The true fascination, of course, lies in the infinite diversity of the music that composers have managed to coax out of this simple, apparently artless, musical material.


What is it that makes La folia so gripping?  I can only speculate.  The structure of the tune is of course well-nigh perfect for variation form, because of the neatly symmetrical structure and the ending which returns to its opening point.  The clear bass line, using some of the most common intervals, also opens up huge possibilities.  In our day, perhaps more so than in Renaissance and Baroque times, the use of the minor key invites thoughts of sadness, mourning or melancholy -- certainly an air of serious thought pervades any music based on this sequential theme.


Of course, I have to admit that for many people a whole programme of variations on the same theme might well be far too much of a good thing.  But my personal reaction is that I can go on listening to these multiple versions of La folia for a very long time!

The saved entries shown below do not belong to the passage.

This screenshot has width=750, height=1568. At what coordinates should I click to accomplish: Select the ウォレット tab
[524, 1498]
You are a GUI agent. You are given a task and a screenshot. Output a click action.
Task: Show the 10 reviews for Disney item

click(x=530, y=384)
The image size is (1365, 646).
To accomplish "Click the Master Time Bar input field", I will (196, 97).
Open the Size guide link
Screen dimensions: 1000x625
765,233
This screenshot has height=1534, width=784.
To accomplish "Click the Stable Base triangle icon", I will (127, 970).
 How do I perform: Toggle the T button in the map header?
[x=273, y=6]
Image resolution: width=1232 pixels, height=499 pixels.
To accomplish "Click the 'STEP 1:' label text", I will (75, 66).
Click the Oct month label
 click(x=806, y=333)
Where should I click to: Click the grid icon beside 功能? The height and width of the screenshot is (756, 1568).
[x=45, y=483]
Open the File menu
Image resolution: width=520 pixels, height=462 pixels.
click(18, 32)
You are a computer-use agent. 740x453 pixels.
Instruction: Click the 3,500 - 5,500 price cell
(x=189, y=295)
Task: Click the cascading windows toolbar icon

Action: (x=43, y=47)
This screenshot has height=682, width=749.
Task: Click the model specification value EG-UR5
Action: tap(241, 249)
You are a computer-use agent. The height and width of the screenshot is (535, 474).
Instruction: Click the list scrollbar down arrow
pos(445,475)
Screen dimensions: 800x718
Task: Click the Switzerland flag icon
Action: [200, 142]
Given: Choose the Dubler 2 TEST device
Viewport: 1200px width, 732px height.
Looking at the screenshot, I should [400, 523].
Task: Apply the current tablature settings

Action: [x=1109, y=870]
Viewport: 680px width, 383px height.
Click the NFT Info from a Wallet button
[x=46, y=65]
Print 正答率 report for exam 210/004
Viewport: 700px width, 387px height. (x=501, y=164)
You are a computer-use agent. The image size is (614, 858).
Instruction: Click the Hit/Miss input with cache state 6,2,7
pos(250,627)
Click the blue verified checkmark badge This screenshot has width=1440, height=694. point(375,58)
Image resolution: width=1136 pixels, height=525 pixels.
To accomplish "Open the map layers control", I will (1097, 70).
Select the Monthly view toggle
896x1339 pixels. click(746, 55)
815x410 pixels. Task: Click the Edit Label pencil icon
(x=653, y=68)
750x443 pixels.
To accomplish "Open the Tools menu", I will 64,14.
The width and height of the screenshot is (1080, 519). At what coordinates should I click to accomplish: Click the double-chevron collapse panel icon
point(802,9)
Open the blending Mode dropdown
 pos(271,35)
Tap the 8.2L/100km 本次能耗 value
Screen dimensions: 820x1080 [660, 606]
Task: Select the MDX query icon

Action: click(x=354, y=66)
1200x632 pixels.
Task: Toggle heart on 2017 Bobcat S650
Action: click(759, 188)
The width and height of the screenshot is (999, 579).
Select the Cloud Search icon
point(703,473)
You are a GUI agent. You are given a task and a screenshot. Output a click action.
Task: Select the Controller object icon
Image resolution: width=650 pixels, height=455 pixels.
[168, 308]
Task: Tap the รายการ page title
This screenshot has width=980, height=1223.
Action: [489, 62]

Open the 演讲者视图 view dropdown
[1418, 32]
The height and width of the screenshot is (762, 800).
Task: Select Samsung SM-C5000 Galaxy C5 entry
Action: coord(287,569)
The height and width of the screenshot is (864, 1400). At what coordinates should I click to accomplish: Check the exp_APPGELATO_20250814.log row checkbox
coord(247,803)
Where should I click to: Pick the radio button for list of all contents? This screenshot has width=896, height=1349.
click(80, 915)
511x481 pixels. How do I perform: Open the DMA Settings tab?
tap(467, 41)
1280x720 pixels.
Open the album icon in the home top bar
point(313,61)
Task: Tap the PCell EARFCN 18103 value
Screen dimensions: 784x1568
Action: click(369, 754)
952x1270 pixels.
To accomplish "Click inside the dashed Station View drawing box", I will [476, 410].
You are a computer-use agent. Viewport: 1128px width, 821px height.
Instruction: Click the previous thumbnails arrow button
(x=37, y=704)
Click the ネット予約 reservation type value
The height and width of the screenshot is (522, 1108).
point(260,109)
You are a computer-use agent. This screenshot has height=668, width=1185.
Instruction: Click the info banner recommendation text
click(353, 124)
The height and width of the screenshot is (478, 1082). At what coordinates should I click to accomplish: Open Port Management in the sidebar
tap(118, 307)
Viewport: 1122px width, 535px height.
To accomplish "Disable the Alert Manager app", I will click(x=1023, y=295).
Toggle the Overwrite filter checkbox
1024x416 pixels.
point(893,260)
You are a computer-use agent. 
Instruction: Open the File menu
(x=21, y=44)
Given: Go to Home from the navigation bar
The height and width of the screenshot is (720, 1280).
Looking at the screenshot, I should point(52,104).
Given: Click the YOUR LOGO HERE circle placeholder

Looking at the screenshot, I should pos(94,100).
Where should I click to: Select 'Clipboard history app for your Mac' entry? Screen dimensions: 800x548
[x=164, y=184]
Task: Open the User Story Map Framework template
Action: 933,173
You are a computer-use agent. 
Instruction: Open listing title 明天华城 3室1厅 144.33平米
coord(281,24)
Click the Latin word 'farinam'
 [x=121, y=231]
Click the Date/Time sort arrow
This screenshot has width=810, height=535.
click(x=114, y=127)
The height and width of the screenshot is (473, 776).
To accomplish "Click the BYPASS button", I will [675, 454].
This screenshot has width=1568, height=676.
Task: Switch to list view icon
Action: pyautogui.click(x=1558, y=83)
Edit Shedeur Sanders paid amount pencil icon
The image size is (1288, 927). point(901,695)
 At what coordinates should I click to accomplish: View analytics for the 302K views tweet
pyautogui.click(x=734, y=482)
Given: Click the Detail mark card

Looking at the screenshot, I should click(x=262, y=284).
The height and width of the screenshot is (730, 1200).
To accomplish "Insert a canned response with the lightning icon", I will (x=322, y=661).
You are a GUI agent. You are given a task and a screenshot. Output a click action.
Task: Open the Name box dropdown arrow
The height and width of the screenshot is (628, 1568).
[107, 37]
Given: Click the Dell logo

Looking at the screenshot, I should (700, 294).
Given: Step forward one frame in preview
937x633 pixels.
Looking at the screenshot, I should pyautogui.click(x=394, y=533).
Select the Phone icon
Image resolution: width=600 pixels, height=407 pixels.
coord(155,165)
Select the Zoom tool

In fact, I first became aware of it as a musical entity when the cable radio network began playing one or two excerpts from a Jordi Savall recording of orchestral versions.  One of these, by a Spanish composer, even incorporated the use of castanets!  Some time after that, the cable radio broadcast a concerto by Corelli, which included a variation movement based on La folia.  Since then, I have certainly become aware of some of the other possibilities floating around out there -- and there are many. 


Sadly, that particular recording by Savall is now out of print, but there are certainly other choices available.  Just recently I downloaded a harpsichord recording which consists largely (not entirely) of keyboard versions of La folia by multiple hands.  I've also acquired a box set of the music of Vivaldi, and found a wonderful set of variations on La folia in one of his Trio Sonatas.  With both of these recordings I had the exact same reaction.  Having listened through to the end, I promptly repeated the entire program!


If you do follow my lead and look up some of the many versions of La folia, I venture to guess that you may find the tune and bass familiar.  Even if you don't, you may very well find these many compositions as compelling and hypnotic as I do.